Non stupisce che a favore di una discussione aperta sul tema siano in primo luogo gli insegnanti e gli psicologi. I primi perché sono quelli incaricati dalla società di far funzionare il processo di socializzazione, che nelle famiglie funziona sempre meno: trasmettendo valori che si scoprono sempre meno condivisi. E i secondi perché una marea di questi ragazzi li hanno in cura, proprio perché non li ascoltiamo, e non ci rendiamo conto dei cambiamenti che hanno attivato. Così come non stupisce che un pezzo della politica e della società continui ad essere contro a qualunque discussione: proprio perché è lontana da questi mondi, proprio perché non li capisce.

 

I giovani, gli adulti e il gender, in “Corriere della sera – Corriere del Veneto”, 22 ottobre 2022, editoriale, p.1

La violenza di genere. E qualche possibile risposta. Il punto di vista di un maschio, adulto

L’ennesimo femminicidio pone per l’ennesima volta il problema di trovare una risposta alla più banale delle domande: perché? Perché ancora questa ottusa violenza sulle donne? Provo a rispondere a partire da quello che sono: un maschio. E a sminuzzare alcune ipotesi che non pretendono di essere una teoria, ma solo frammenti di spiegazione che tentano di dire l’indicibile.

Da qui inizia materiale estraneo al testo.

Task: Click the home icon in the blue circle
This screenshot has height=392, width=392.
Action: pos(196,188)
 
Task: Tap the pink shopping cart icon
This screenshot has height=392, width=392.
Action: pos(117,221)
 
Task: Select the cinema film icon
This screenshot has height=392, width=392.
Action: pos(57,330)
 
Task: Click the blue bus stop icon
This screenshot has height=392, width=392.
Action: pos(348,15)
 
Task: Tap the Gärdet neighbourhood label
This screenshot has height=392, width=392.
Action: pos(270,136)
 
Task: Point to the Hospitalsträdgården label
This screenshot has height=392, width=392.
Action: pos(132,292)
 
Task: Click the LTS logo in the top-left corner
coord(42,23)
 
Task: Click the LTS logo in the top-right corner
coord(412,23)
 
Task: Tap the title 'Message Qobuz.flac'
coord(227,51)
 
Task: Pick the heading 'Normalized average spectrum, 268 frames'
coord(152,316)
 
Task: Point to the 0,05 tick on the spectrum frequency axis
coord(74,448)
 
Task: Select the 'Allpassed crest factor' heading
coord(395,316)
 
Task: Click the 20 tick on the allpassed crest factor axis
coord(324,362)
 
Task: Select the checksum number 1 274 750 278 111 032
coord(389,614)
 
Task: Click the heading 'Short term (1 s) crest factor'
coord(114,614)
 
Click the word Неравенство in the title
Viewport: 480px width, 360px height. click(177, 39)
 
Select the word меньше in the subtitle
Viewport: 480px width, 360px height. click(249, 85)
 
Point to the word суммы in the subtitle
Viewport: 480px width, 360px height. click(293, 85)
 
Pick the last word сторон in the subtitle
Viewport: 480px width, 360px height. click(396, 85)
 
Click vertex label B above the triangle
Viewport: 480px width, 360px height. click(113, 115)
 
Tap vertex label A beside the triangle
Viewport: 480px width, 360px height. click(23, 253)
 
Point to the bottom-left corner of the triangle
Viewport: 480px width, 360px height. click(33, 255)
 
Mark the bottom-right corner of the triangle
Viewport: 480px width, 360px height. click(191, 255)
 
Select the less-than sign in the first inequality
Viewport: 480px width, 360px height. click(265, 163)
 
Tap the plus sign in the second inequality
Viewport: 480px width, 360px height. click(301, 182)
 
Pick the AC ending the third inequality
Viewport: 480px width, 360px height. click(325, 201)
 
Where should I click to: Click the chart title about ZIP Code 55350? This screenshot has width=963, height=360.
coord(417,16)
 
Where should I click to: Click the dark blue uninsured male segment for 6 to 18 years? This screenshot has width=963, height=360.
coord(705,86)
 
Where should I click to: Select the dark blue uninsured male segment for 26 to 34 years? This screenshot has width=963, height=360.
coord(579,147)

C’è un problema del maschile con la violenza in generale, innanzitutto. La violenza come mezzo quasi ‘naturale’ (anche se non c’è niente di naturale in tutto ciò, ma è frutto di una cultura tramandata nei secoli) di risoluzione dei conflitti, che poi vuol dire anche l’incapacità di trovare altri mezzi per farlo. Non a caso la guerra è affare dei maschi, e laddove non è più (e per fortuna) questione pubblica abituale (in passato ogni generazione aveva la sua guerra, la sua insurrezione, la sua colonizzazione, la sua indipendenza, o la sua rivoluzione, per la quale andare allegramente a combattere), è rimasta una sua presenza forte nel privato, nel quotidiano: violenza di genere, bullismo, conflitti metropolitani da traffico o da stadio, violenza gratuita e delinquenza vera e propria, ma anche competizione estrema nel mondo del lavoro, nello sport, e altrove. Come se l’imporsi fosse il solo modo conosciuto di farsi strada. Si badi bene, non è che la violenza nel privato sostituisca la guerra: in passato c’era e l’una e l’altra, ed entrambe a livelli di barbarie ben peggiori. Semplicemente la diminuzione di frequenza dell’una ci costringe a vedere meglio le logiche sottese all’altra, che dipendono da noi e di cui abbiamo responsabilità: a differenza della guerra non possiamo dire che è colpa di qualcun altro.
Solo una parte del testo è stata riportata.